» **WHAT IS BEING ASKED**
Without changing a word, repeat the data, and include no pictures.
::: ENTRIES SUPPLIED
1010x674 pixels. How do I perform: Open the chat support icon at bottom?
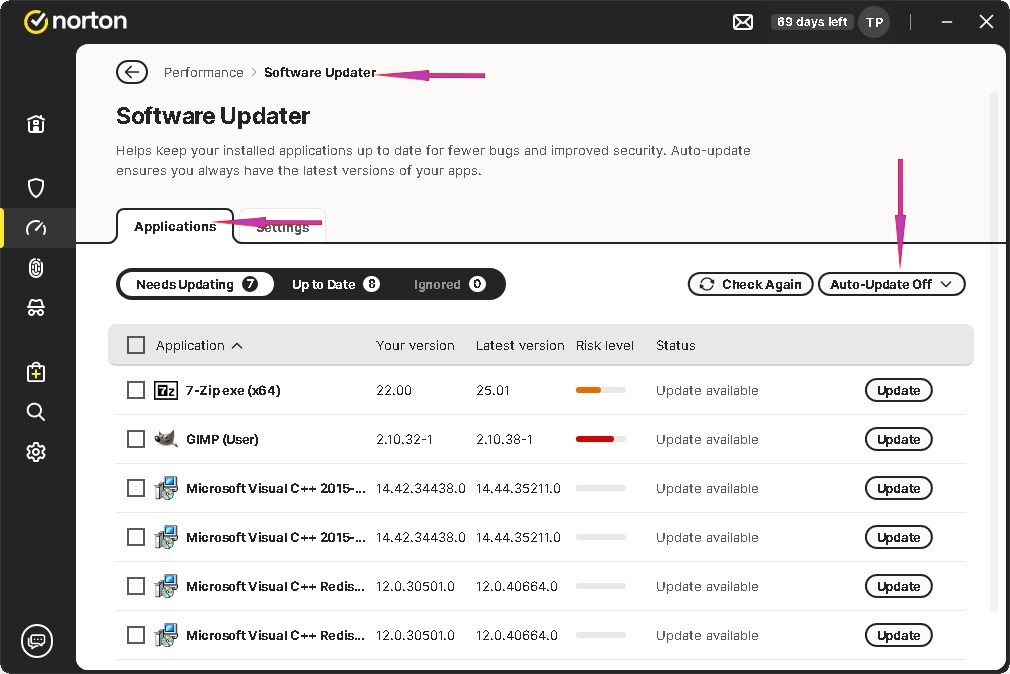(x=37, y=640)
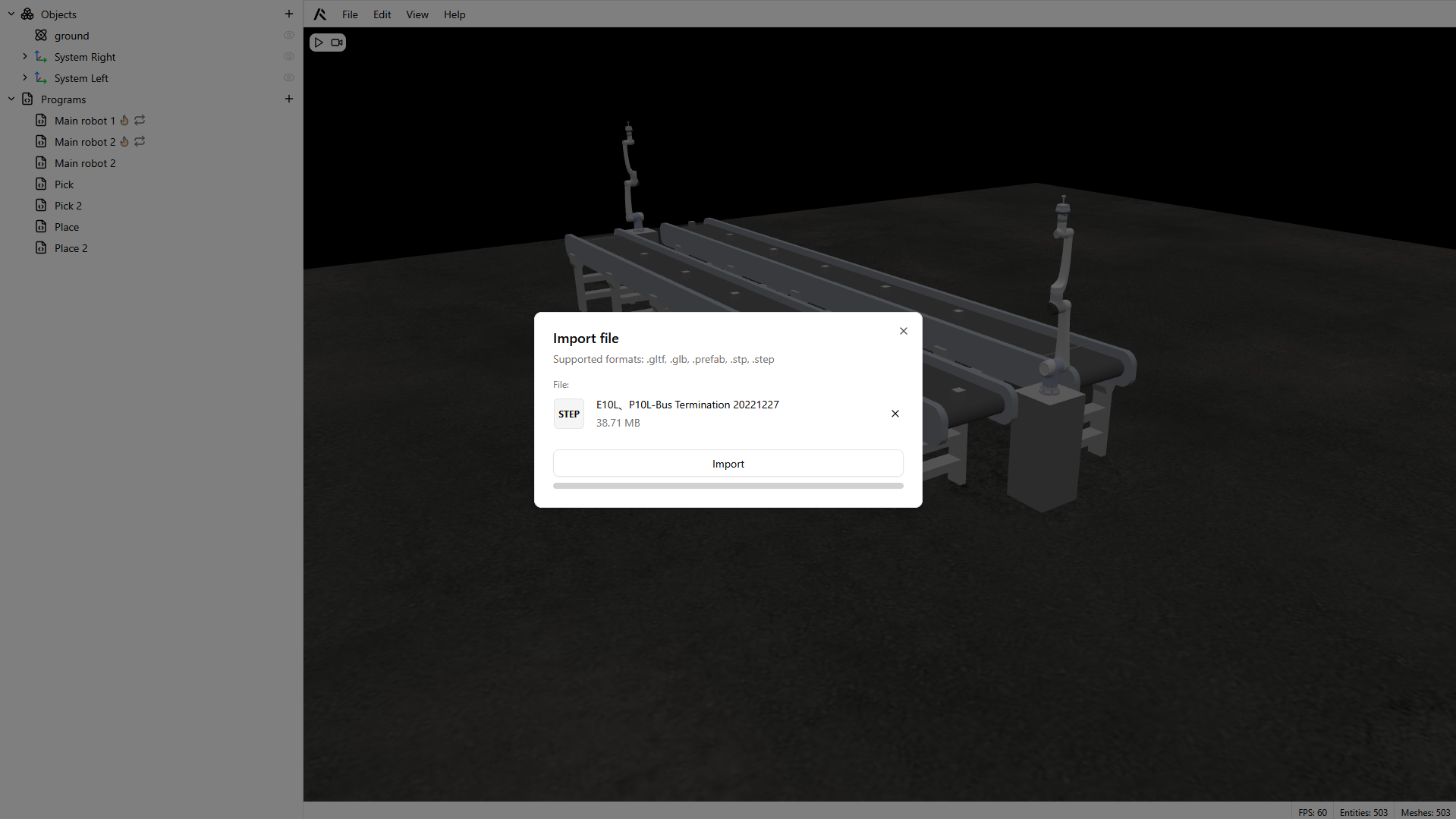Screen dimensions: 1456x819
Task: Click the loop icon on Main robot 2
Action: (x=140, y=142)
::::::
» **ANSWER BOX**
1010x674 pixels. How do I perform: Open the chat support icon at bottom?
(x=37, y=640)
Screen dimensions: 1456x819
Task: Click the loop icon on Main robot 2
Action: (x=140, y=142)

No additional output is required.